Just what the world needs, the USB 3.2 standard

So strap yourself in because it looks like there is another USB standard coming. I know, I know, you’re just beginning to get used to the USB-C connector, and you admit that it’s better even though you have to get all new cables and everything. And now I’m here to tell you that there’s a new sheriff in town, and its name is USB 3.2.

Here’s the good news: USB 3.2 uses the same connector as USB 3.1. It uses the USB-C connector which nearly everyone likes because it’s small and reversible even though dust gets into the hole in the middle. It’s upward and downward compatible, meaning that if you connect a USB 3.2 cable into a USB 3.1 device, it will just use the 3.1 standard. So far there’s no word on how you will tell one cable from another.

The downside here is of course, you’re looking at buying new cables again if you want to take advantage of USB 3.2. And you will, because it’s fast. Not just fast, but ridiculously fast. The kind of fast that used to take fiber optics not that long ago. You could see two simultaneous connections of 10Gbps each, which means for example you could transfer a two-hour HD movie in MPEG-4 format in roughly 3 seconds, and transfer another movie at the same speed at the same time. Holy crap that’s fast.

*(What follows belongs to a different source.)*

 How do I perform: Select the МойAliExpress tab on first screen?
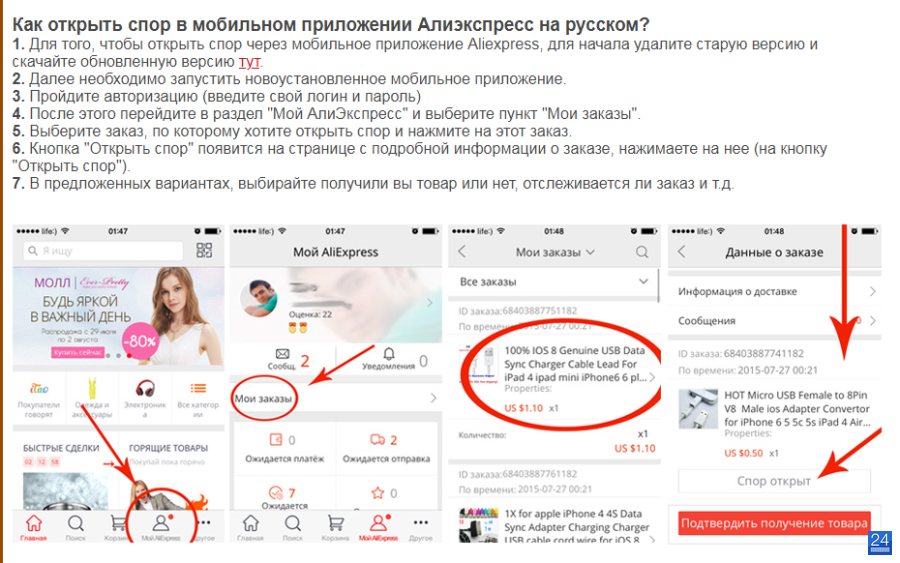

USB’s history has always been one of increasing speed. The original USB standard was 12Mbps. This new standard is 1,666 times faster. It’s faster than most Ethernet connections by a factor of 20, and I guarantee it’s faster than any device it’s going to be connected to. But that’s probably temporary.

When USB went from 2.0 to 3.0, you may remember that the inside of the connectors were made from blue plastic so you could tell the difference, and the “B” type connector had an extra hump in it. I really hope they do something with the 3.2 connector so you can tell if you’re using one. I’m not saying you’ll need to use one but it would be nice to know.

One thing no one’s talking about for the moment is power. USB 3.1 can provide 100 watts of power, and USB 3.2 could possibly carry even more. It’s already been proven that using this cable the wrong way could fry your electronics, and A lot of people have suggested that the next USB standard adopt some safeguards against this. So far there’s no news of that.

The USB 3.2 standard still isn’t approved yet, and based on the past, we’ll probably start seeing this connector in mobile electronics in 2018 with widespread desktop adoption probably coming sometime in mid-2019 or 2020. So, you have some time to deal with the coming of yet another standard and all the adapters, hubs, and other nonsense that generally comes with all of this.